We need reassurance. We may look like monsters by calling them a c***. But it is only because we don’t know how, or are too scared, to ask behind the tears we feel, ‘Do you still love me? And if you do, why are you hurting me so much?’
Instead of getting hung up on the name-calling and easily written-off complaints, we should maybe learn to see through them and get right to the emotional and deep cause of the plight.
Below are what could be considered 6 of the most common types of the general feeling ‘I need to know you love me.’
- I don’t feel like I’m important to you.
- I feel abandoned and alone.
- I don’t feel I’m good enough.
- I feel you want to control me.
- I feel you don’t really accept who I am.
- I feel like you don’t even see me or hear me.
It may be hard to say these words when your partner is actually listening, much less when he or she is yelling at you or cutting you down over how you flirted with a stranger again. So rather than shutting down in futility to be heard or yelling back in anger, write these (and other) feelings on the fridge and simply point to them. You will have said what you needed to say without being cut off and they will have a written message they can’t ignore.

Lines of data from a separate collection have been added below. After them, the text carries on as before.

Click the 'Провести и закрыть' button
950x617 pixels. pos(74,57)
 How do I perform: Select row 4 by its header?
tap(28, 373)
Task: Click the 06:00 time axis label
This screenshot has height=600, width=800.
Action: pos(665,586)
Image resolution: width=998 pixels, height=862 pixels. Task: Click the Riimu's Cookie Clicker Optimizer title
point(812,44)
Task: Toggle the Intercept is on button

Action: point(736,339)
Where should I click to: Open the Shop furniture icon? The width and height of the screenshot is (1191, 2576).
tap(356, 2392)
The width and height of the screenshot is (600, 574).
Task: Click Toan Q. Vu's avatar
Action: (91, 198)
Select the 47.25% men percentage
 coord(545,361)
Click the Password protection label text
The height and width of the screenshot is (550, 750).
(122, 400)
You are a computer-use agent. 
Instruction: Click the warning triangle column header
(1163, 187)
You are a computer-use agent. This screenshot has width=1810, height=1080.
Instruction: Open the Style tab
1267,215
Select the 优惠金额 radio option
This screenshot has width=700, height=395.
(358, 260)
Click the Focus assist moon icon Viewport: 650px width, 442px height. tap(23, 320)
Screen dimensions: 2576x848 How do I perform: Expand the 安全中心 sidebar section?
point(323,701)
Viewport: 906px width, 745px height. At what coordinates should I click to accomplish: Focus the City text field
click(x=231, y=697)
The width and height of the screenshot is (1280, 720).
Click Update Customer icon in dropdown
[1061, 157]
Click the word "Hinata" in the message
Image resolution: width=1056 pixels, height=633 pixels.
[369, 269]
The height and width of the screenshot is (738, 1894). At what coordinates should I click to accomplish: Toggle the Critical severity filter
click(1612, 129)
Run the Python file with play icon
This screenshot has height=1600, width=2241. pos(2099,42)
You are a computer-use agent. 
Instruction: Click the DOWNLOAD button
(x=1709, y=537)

So rather than trying to win a proxy war through silly and superficial issues, cut right to the chase and explain emotionally why there is a feeling of being upset.
- Perhaps if you get angry that your partner didn’t take your side in a dispute with friends — ‘I feel abandoned and alone.’
- Or if they constantly text you or get mad at you for going out with friends — ‘I feel you want to control me.’
- Maybe they just can’t even text you to tell you they will be late for a scheduled event — ‘I feel like you don’t even see me or hear me.’
It is a seriously damaging logic that we often feel the only way to feel safe in an argument is to hit back. It has proven to work before in life. Yet, in love, we are actually going to be so much safer and happier (and more likely to receive fondness and redemption) if we find a way to peacefully show our open wounds to our partners (who probably only wounded us accidentally, to begin with).
We think rebuilding our defensible walls of emotional security is the best thing to do when confronted by possible vulnerability and pain. However, fortune favors the bold, my friend.
There will always be a difference of opinions between lovers. But when it gets to the point of slamming doors and verbally stabbing each other, there is only one thing that the argument is truly about: We are exposed and vulnerable in front of someone we care so much about and that we, unfortunately, can’t control. We are at their mercy and we are begging for said mercy.
It can look like a dispute over last night’s dinner party or what to do over the weekend, but deep down it is a fight that leaves us bare to our fear of emotional abandonment. Once we realize this, we can get past the logical point system of who is right and get to the heart of the problem.
Saving 3 to 6 hours a week from that gives us more time to do the things we always wanted to do together anyway, like building that outside patio or learning that foreign language. We could use that exhausting passion for more endearing and inspiring things.